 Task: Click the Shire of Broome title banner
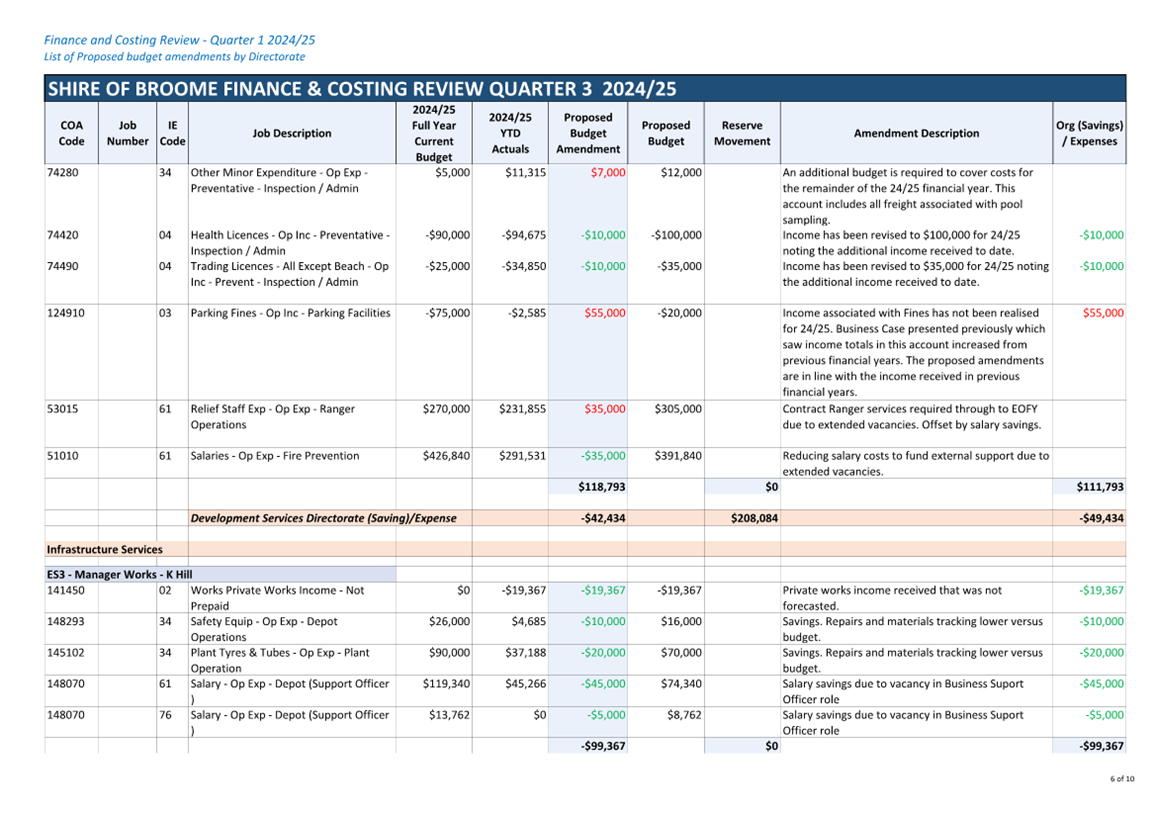tap(585, 88)
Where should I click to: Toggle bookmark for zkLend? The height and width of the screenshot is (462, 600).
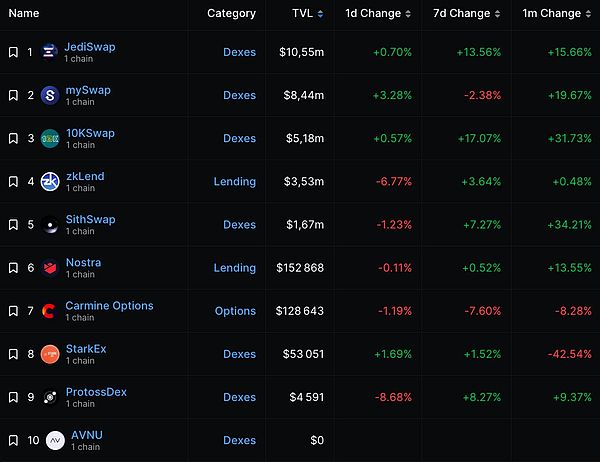(13, 182)
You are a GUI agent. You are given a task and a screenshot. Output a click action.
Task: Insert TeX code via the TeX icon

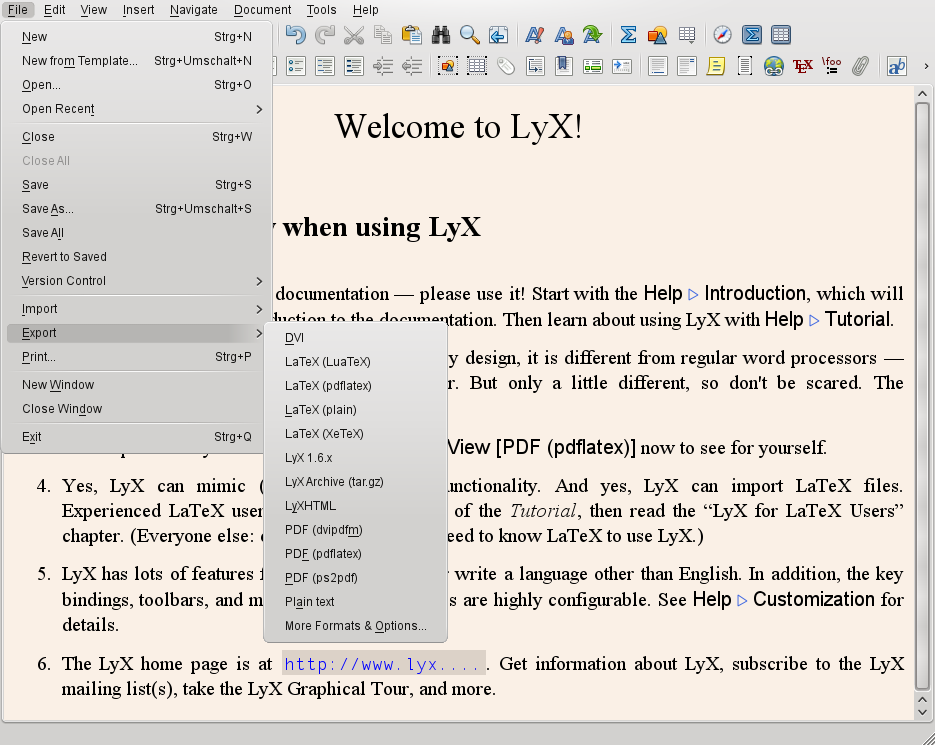click(802, 66)
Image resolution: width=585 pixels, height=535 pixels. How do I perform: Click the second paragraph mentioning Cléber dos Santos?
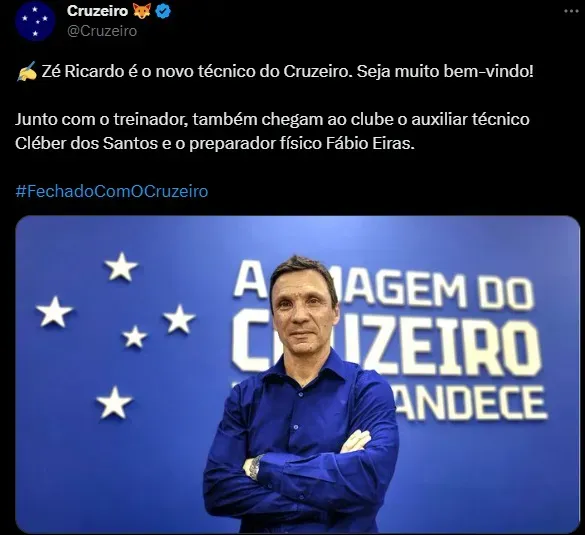coord(272,131)
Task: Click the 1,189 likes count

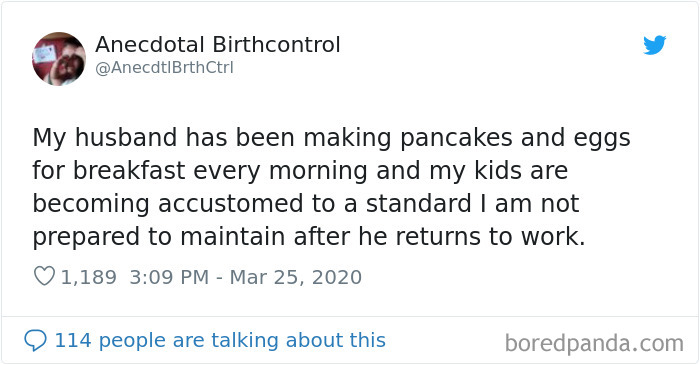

------

# [Assignment]
Your task is an exact printout of the records above, with no pictures.

# [Task response]
 Task: Click the Shire of Broome title banner
tap(585, 88)
Where should I click to: Toggle bookmark for zkLend? The height and width of the screenshot is (462, 600).
(13, 182)
You are a GUI agent. You are given a task and a screenshot. Output a click action.
Task: Insert TeX code via the TeX icon

click(802, 66)
Image resolution: width=585 pixels, height=535 pixels. How do I perform: Click the second paragraph mentioning Cléber dos Santos?
coord(272,131)
Task: Click the 1,189 likes count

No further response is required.